Preferred extraction:
```python
cands = re.findall(r'(?<!\d)(\d{6})(?!\d)', text)
if not cands:
cands = re.findall(r'(?<!\d)(\d{4,8})(?!\d)', text)
code = cands[-1] if cands else ''
```
Check the OpenAI page text for “验证码应正好包含 6 个字符” / “code should contain exactly 6 characters” and prefer 6-digit candidates when present.
## 5sim finish ordering pitfall
If an incorrect/truncated code was submitted but the correct SMS was already retrieved, the order may have been `FINISHED` prematurely. This does not necessarily prevent submitting the correct code to OpenAI if the code is already known, but future runners should only call `/user/finish/<activation_id>` after OpenAI leaves `phone-verification`.
## About-you form pitfall
OpenAI `about-you` had visible required fields:
```text
input[name=name]
input[name=age]
input[name=birthday] hidden
```
A naive loop that wrote `Boss` into all visible inputs left validation errors. Use native React-compatible setters by name:
```js
function setVal(sel, val) {
const el = document.querySelector(sel);
const proto = HTMLInputElement.prototype;
Object.getOwnPropertyDescriptor(proto, 'value').set.call(el, val);
el.dispatchEvent(new Event('input', {bubbles:true}));
el.dispatchEvent(new Event('change', {bubbles:true}));
}
setVal('input[name=name]', 'Boss');
setVal('input[name=age]', '35');
setVal('input[name=birthday]', '1991-01-01');
```
## Consent / workspace pitfall
After phone + about-you success, Codex OAuth consent can fail with:
```text
hydra_api_accept_login_request_error
Workspaces not found in client auth session
```
Observed state:
- `auth.openai.com/sign-in-with-chatgpt/codex/consent` showed the account email and a Continue button.
- Clicking Continue produced “Workspaces not found in client auth session”.
- Opening `https://chatgpt.com/` in the same profile showed **not logged in** (“登录 / 免费注册”), so ChatGPT workspace/session was not initialized despite OpenAI auth phone completion.
Recommended recovery:
1. Do not buy more phone numbers; phone verification is done.
2. Initialize/login ChatGPT in the same visible Chrome profile first.
3. Then generate a fresh CPA OAuth URL and redo Codex consent.

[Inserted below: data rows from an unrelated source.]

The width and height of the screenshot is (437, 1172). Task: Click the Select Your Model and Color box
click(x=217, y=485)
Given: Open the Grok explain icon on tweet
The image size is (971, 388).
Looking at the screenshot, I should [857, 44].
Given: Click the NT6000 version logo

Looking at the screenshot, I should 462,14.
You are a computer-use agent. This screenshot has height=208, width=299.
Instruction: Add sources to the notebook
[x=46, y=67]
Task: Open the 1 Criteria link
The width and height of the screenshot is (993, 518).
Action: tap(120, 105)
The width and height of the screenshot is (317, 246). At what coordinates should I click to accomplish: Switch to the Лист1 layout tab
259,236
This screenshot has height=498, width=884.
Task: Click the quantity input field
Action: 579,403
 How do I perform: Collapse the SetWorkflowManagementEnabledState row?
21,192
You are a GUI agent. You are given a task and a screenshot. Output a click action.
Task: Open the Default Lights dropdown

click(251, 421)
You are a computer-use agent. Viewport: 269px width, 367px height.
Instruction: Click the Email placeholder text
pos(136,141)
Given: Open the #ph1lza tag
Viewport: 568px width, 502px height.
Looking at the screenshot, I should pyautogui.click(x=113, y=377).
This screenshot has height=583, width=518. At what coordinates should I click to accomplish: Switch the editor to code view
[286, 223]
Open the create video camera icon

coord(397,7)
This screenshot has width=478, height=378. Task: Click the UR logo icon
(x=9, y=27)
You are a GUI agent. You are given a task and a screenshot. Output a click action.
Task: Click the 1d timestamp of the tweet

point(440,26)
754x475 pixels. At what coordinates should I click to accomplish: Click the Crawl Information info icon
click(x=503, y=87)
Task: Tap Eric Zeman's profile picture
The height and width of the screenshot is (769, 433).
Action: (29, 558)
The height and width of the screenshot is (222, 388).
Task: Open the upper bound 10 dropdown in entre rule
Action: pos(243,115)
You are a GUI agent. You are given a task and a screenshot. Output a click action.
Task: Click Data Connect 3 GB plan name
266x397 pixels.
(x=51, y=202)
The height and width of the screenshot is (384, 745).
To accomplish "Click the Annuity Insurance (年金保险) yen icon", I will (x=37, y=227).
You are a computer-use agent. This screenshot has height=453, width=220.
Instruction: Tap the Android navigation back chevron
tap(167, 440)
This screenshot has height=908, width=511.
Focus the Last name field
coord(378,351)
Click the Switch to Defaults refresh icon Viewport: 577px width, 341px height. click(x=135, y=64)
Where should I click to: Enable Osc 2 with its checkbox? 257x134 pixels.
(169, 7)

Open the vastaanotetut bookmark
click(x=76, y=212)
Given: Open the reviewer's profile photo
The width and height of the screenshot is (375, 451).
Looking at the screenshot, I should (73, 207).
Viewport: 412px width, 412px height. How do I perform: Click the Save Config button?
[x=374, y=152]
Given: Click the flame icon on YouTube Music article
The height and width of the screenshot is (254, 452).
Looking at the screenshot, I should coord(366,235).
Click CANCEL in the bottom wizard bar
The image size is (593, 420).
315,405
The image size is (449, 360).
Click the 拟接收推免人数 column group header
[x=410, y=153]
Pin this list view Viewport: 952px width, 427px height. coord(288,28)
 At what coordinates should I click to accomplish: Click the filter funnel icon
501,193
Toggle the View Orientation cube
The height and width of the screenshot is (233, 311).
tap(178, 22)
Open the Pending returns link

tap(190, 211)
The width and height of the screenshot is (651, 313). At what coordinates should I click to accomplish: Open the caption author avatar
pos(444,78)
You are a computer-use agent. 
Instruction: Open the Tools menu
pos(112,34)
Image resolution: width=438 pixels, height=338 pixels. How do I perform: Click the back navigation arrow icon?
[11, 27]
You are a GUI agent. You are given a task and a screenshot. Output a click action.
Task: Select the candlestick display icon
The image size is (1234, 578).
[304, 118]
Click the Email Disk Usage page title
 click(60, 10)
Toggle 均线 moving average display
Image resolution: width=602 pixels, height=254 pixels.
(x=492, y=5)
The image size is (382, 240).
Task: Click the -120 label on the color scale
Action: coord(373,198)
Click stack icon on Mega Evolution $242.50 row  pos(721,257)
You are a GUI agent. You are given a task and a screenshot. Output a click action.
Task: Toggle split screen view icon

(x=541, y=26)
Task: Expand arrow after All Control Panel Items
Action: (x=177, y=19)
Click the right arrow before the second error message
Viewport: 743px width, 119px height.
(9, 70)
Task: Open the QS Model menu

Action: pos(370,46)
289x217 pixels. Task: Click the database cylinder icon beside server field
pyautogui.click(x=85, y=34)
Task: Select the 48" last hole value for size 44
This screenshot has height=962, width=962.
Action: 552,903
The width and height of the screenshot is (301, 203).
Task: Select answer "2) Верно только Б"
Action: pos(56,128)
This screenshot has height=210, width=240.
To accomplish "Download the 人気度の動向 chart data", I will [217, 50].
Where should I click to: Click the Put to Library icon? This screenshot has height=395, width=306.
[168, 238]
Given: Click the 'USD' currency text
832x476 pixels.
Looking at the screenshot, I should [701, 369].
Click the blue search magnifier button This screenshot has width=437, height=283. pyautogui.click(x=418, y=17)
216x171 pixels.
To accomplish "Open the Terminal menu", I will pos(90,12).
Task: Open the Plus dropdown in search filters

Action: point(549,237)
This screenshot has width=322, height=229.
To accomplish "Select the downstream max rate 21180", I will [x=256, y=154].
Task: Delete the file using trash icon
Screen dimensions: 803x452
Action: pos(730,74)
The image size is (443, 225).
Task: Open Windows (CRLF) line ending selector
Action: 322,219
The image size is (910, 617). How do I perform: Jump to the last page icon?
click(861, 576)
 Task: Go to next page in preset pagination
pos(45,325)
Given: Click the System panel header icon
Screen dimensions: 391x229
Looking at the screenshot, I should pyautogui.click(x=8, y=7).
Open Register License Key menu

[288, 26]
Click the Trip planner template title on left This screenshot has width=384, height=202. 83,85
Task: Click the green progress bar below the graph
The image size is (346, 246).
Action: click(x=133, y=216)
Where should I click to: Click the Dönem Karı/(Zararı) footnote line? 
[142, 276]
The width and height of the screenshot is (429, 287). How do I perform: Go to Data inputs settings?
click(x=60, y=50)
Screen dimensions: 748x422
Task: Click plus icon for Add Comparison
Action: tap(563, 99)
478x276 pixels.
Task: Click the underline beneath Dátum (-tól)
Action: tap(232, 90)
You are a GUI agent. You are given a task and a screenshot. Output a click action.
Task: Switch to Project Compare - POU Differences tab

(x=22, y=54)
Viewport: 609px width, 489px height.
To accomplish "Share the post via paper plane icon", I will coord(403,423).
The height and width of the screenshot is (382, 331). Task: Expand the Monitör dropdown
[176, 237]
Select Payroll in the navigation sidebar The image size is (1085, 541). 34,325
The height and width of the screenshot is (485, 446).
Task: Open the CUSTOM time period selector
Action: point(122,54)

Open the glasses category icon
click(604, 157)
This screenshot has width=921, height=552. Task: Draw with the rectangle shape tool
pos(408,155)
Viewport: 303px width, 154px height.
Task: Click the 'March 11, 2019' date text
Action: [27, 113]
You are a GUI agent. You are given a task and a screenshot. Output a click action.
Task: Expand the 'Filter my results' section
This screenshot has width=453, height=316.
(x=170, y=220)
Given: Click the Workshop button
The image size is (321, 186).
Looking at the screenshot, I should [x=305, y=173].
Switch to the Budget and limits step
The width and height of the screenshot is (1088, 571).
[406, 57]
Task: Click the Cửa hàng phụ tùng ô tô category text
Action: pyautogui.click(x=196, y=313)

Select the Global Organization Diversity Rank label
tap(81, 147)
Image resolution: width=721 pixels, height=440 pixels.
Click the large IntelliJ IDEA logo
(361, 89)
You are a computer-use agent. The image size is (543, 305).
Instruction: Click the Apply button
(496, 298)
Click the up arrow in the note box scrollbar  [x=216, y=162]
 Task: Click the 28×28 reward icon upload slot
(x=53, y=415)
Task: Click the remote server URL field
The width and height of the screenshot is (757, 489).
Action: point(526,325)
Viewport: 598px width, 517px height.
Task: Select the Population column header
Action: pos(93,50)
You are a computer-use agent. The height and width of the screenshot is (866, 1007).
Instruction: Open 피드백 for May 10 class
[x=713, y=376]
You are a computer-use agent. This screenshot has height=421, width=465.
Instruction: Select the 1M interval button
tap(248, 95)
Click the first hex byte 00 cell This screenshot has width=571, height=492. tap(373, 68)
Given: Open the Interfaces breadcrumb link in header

4. If password login fails for the freshly created account, avoid stale OAuth states; use a fresh CPA URL and the visible ChatGPT/OpenAI login path. OTP links on stale password pages can return `invalid_state`.
## CDP navigation pitfall
`Runtime.evaluate(... awaitPromise=True)` around a click that navigates may fail with:
```text
Inspected target navigated or closed
```
For navigation clicks, prefer:
1. Inspect current DOM.
2. Execute a non-awaited click (`awaitPromise=False`) or dispatch input/click and close the websocket.
3. Sleep briefly.
4. Reattach to the current tab via `/json/list` and inspect the new URL.
This avoids treating a normal navigation as a fatal browser failure.